North Shore picked for nursing study

Bill San Antonio

Two North Shore-LIJ Health System facilities have been selected to participate in a leadership and training program designed to improve its nurses’ patient care abilities and identify cost-cutting strategies, health system officials announced on Friday.

North Shore University Hospital in Manhasset and LIJ Medical Center in New Hyde Park were among the seven New York-area hospitals chosen for the preliminary rollout of the American Association of Critical-Care Nurses Clinical Scene Investigator Academy, the only nursing excellence and leadership skill-building program providing hospitals with educational programming and grant funds to support the projects, according to a news release from the health system.

“As we transform health care, it is vitally important that we engage the frontline, direct-care staff in taking a leadership role in improving the quality outcomes, the patient experience and bending the cost curve,” said Maureen T. White, senior vice president and chief nurse executive of the North Shore-LIJ Health System. “The ACCN-CSI initiative will foster the collaboration and sharing of best practices that will lead to new innovation in care delivery.”

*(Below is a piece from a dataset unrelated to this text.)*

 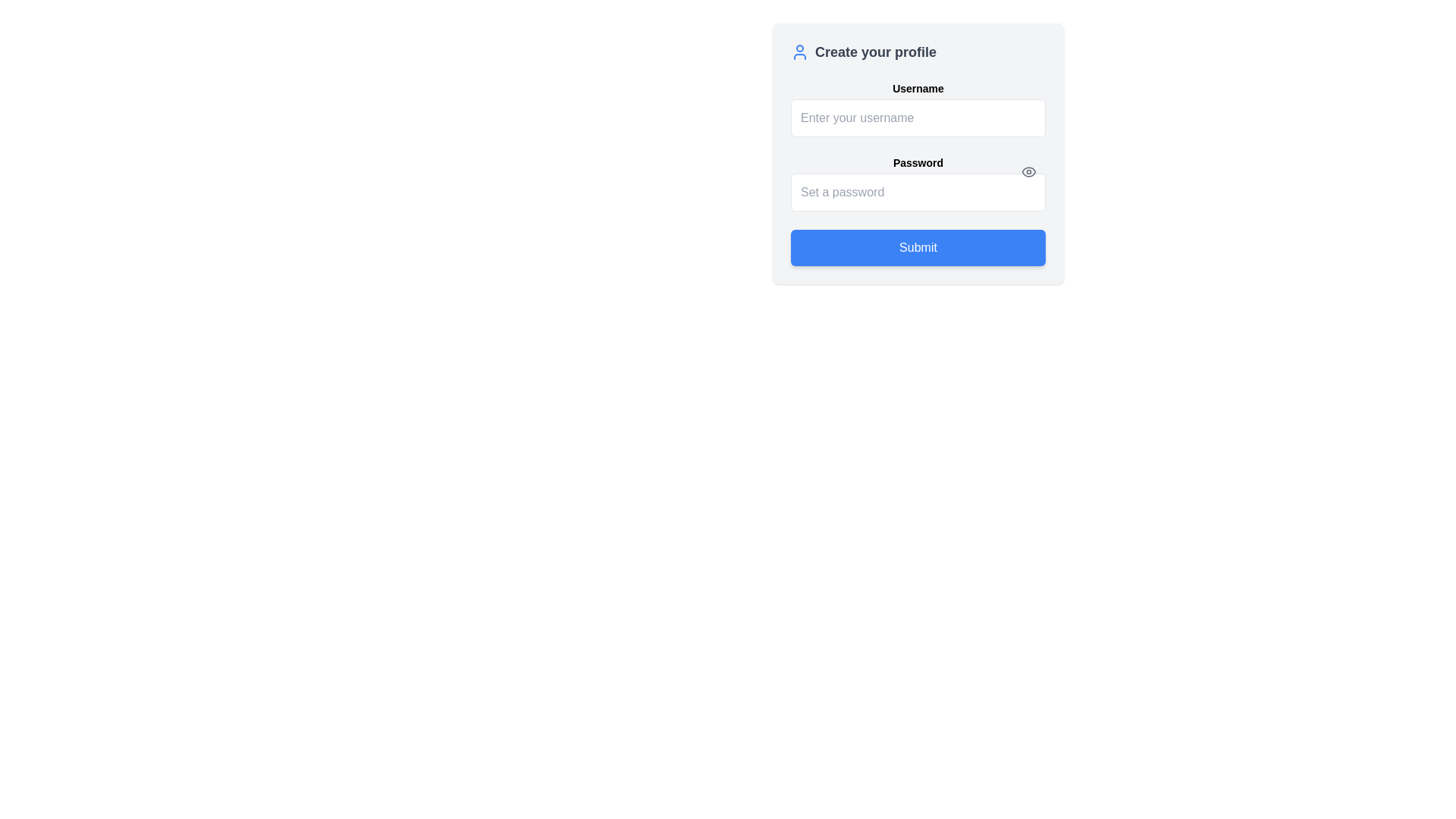 I want to click on the password input field labeled 'Password' to potentially see interactive styling changes, so click(x=917, y=183).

As part of the program, teams of up to four nurses from each New York hospital will work with Clinical Scene Academy faculty, an internal mentor and a chief nursing officer for the next 16 months to help identify patient-care responsibility issues and develop projects resulting in improved patient care and efficient spending, according to the release.

During the program’s three-year first phase, the American Association of Critical-Care Nurses will invest $1.25 million to fund the implementation of programs at partnered hospitals, according to the release. In addition, each participating hospital will receive a $10,000 grant in support of program administration.

Health system officials said the project reflects the Viejo, Calif.-based American Association of Critical-Care Nurses’ response to the Institute of Medicine’s recent “Future of Nurses” report, which documented the increased significance nurses play in the transformation of health care. 

The academy’s New York teams join those already in place in the 42 hospitals from Indiana, Massachusetts, North Carolina, Pennsylvania and Texas that are working on projects preventing ventilator-associated pneumonia, catheter-associated urinary tract infections, pressure ulcers, falls, delirium, unplanned extubation and improving communication and teamwork, according to the release.

The teams will present their project results to regional health care officials in November, and the American Association of Critical-Care Nurses will later post the results to its Web site.